>> Begin GIVEN RECORDS
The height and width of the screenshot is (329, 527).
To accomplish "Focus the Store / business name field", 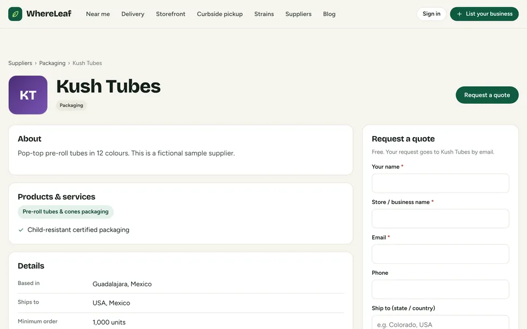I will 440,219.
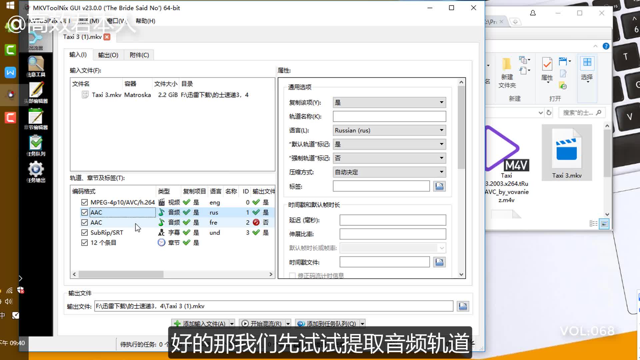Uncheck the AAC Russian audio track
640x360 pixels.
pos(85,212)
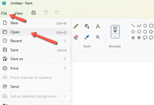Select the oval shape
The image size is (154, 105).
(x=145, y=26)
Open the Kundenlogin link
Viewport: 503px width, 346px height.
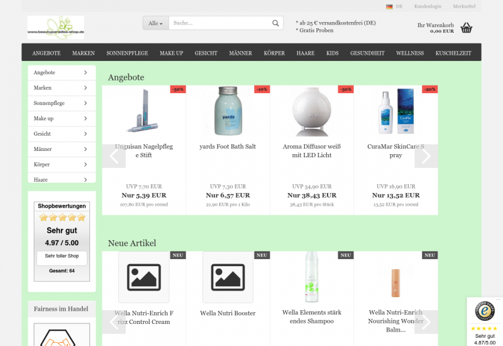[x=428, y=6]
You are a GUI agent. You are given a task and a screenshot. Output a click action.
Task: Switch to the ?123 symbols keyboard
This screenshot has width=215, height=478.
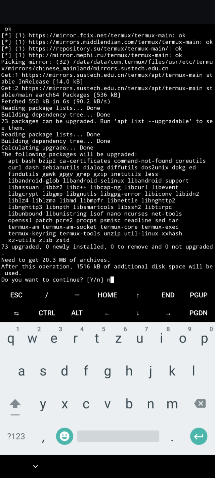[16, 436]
>> End GIVEN RECORDS
### STATED PROBLEM
Lay out the entries above as a two-column CSV, starting at the line containing "You are a GUI" and ending with the last entry, both included. Use the columns "instruction" and "location", with one row per request. Place each request's text and its answer in one quoted field each, replace line breaks with spaces, and omit the pictures.

### RESULT OF THE TASK
instruction,location
"You are a GUI agent. You are given a task and a screenshot. Output a click action. Task: Switch to the ?123 symbols keyboard This screenshot has width=215, height=478.","[16, 436]"